PCC teria controlado mais da metade das empresas de ônibus de São Paulo
O ex vereador Milton Leite, ex-presidente da Câmara de São Paulo é um dos alvos de prisão
Uma investigação do Ministério Público de São Paulo aponta que o Primeiro Comando da Capital (PCC) teria ampliado sua atuação sobre o sistema de transporte público da capital paulista e exercido, por meio de laranjas ou representantes, influência sobre 12 das 22 empresas que operam ônibus na cidade.
As suspeitas fazem parte da Operação Vectura Corrupta, deflagrada nesta quinta-feira (17) pelo Ministério Público e pela Polícia Civil. A ofensiva investiga a infiltração da organização criminosa em empresas de transporte, contratos públicos e estruturas políticas e administrativas.
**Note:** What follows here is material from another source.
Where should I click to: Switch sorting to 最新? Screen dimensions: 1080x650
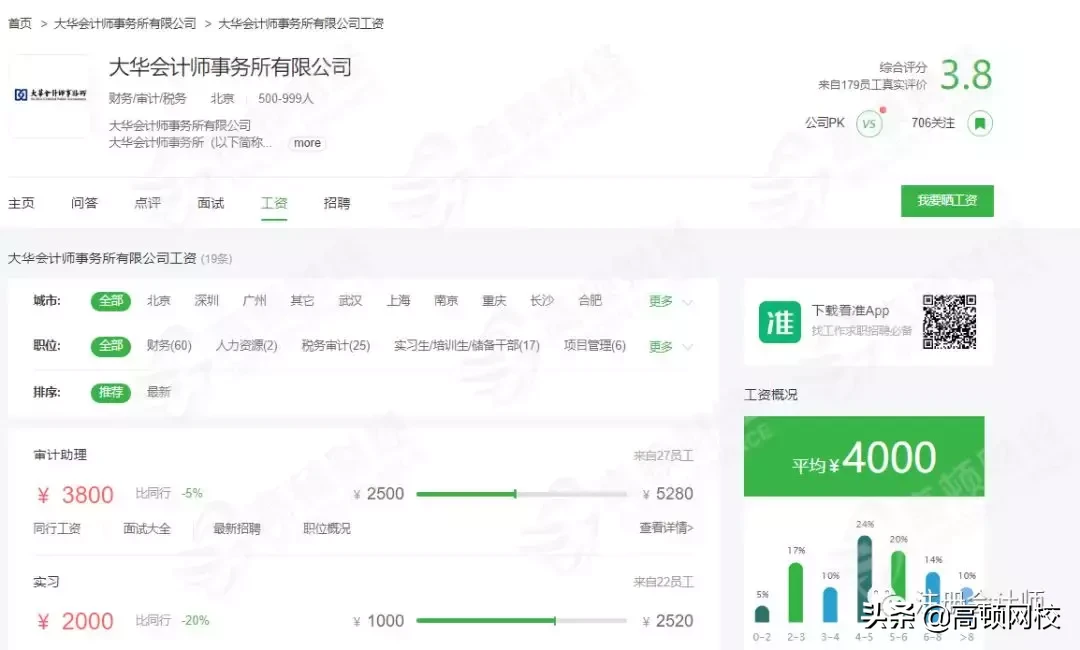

Segundo os investigadores, pessoas ligadas ao PCC seriam colocadas formalmente no comando de empresas, mas seguiriam determinações de integrantes que atuariam como verdadeiros controladores dos negócios. As companhias teriam sido utilizadas para movimentar recursos e mascarar operações financeiras relacionadas à organização criminosa.
A investigação também aponta negociações envolvendo compra e venda de ônibus como um dos mecanismos usados para movimentar dinheiro. O esquema teria divisão de tarefas e pagamento de comissões, com empresas legalmente constituídas funcionando, em tese, como instrumentos para negócios ilícitos.
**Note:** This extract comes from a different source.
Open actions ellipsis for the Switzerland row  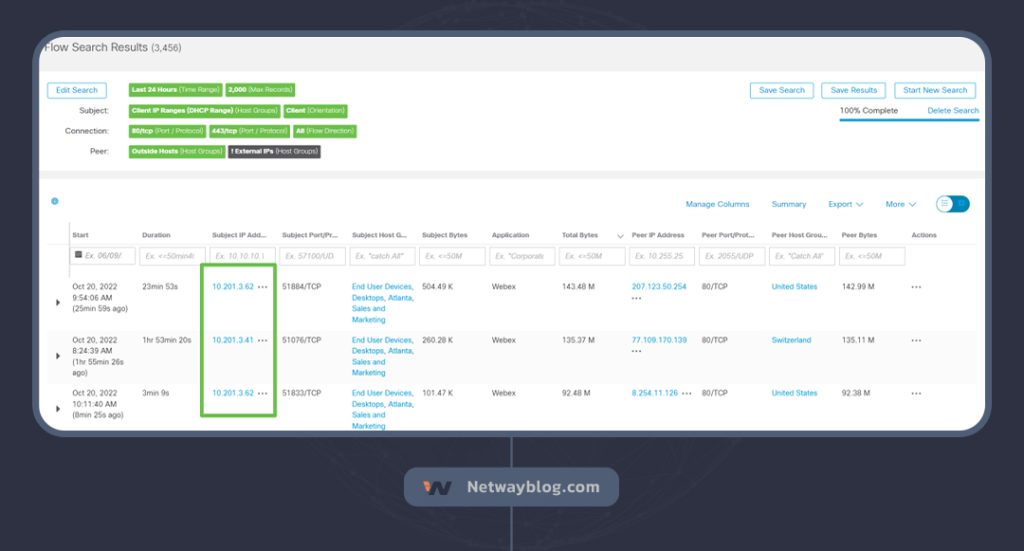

A operação cumpre mandados de prisão temporária e de busca e apreensão em diferentes cidades paulistas. Entre os alvos estão o ex-presidente da Câmara Municipal de São Paulo Milton Leite e o ex-presidente da SPTrans Levi dos Santos Oliveira.
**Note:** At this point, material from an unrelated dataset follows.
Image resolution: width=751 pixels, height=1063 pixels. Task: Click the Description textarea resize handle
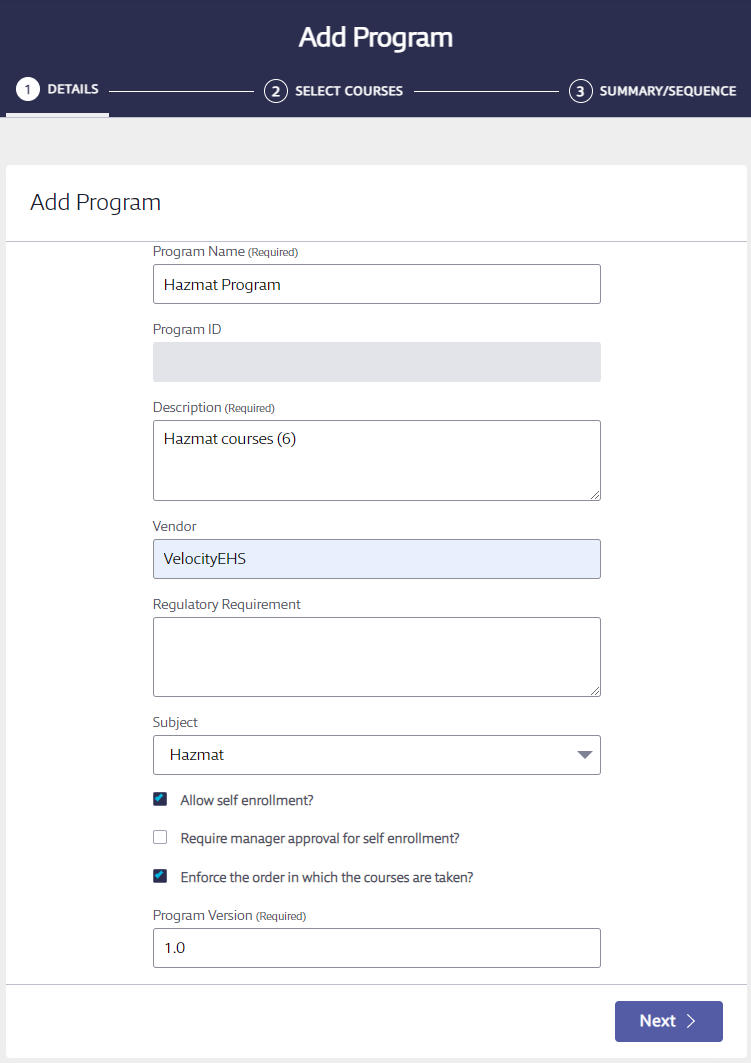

De acordo com a investigação, Levi teria se encontrado, enquanto comandava a SPTrans, com um suposto intermediário da facção para tratar de interesses relacionados às empresas de transporte. Ele deixou oficialmente a presidência da companhia em 2025.
Milton Leite, por sua vez, é apontado pelos investigadores como possível proprietário de fato da Transwolff, empresa que já vinha sendo investigada por suspeitas de ligação com o crime organizado. O ex-vereador nega envolvimento com o PCC e também nega ser dono da companhia. Ele afirmou que estava no interior de São Paulo e que pretende se apresentar às autoridades.
Entre as empresas nominalmente mencionadas na investigação estão A2 Transportes, Translider, Transbellaflor, Otratur, ABC Plus Transportes, antiga Translog, Transwolff e Viação Bom Jesus. As suspeitas ainda estão sob investigação e não representam condenação das empresas ou das pessoas citadas.
O Ministério Público também investiga a possibilidade de recursos de origem ilícita terem sido direcionados ao financiamento de campanhas eleitorais. A apuração busca identificar como o dinheiro teria circulado entre integrantes da organização, empresários, intermediários e outros agentes.
Para reconstruir a estrutura do suposto esquema, investigadores analisaram conversas extraídas de aparelhos eletrônicos apreendidos, documentos e informações financeiras, além de outros elementos reunidos durante as investigações.
A Operação Vectura Corrupta é um desdobramento de investigações anteriores sobre a presença do crime organizado no setor de transportes. A Transwolff, uma das maiores operadoras de ônibus da capital, já havia sofrido intervenção do poder público após suspeitas de vínculos com integrantes da facção.
A dimensão apontada pela nova investigação amplia o alcance do caso. Se confirmada a suspeita de influência sobre 12 das 22 empresas do sistema, a atuação do PCC teria alcançado mais da metade das operadoras responsáveis pelo transporte coletivo por ônibus na maior cidade do país.
As investigações continuam e deverão aprofundar a análise sobre a estrutura empresarial, a movimentação financeira e as possíveis conexões entre integrantes do crime organizado e agentes dos setores público e privado.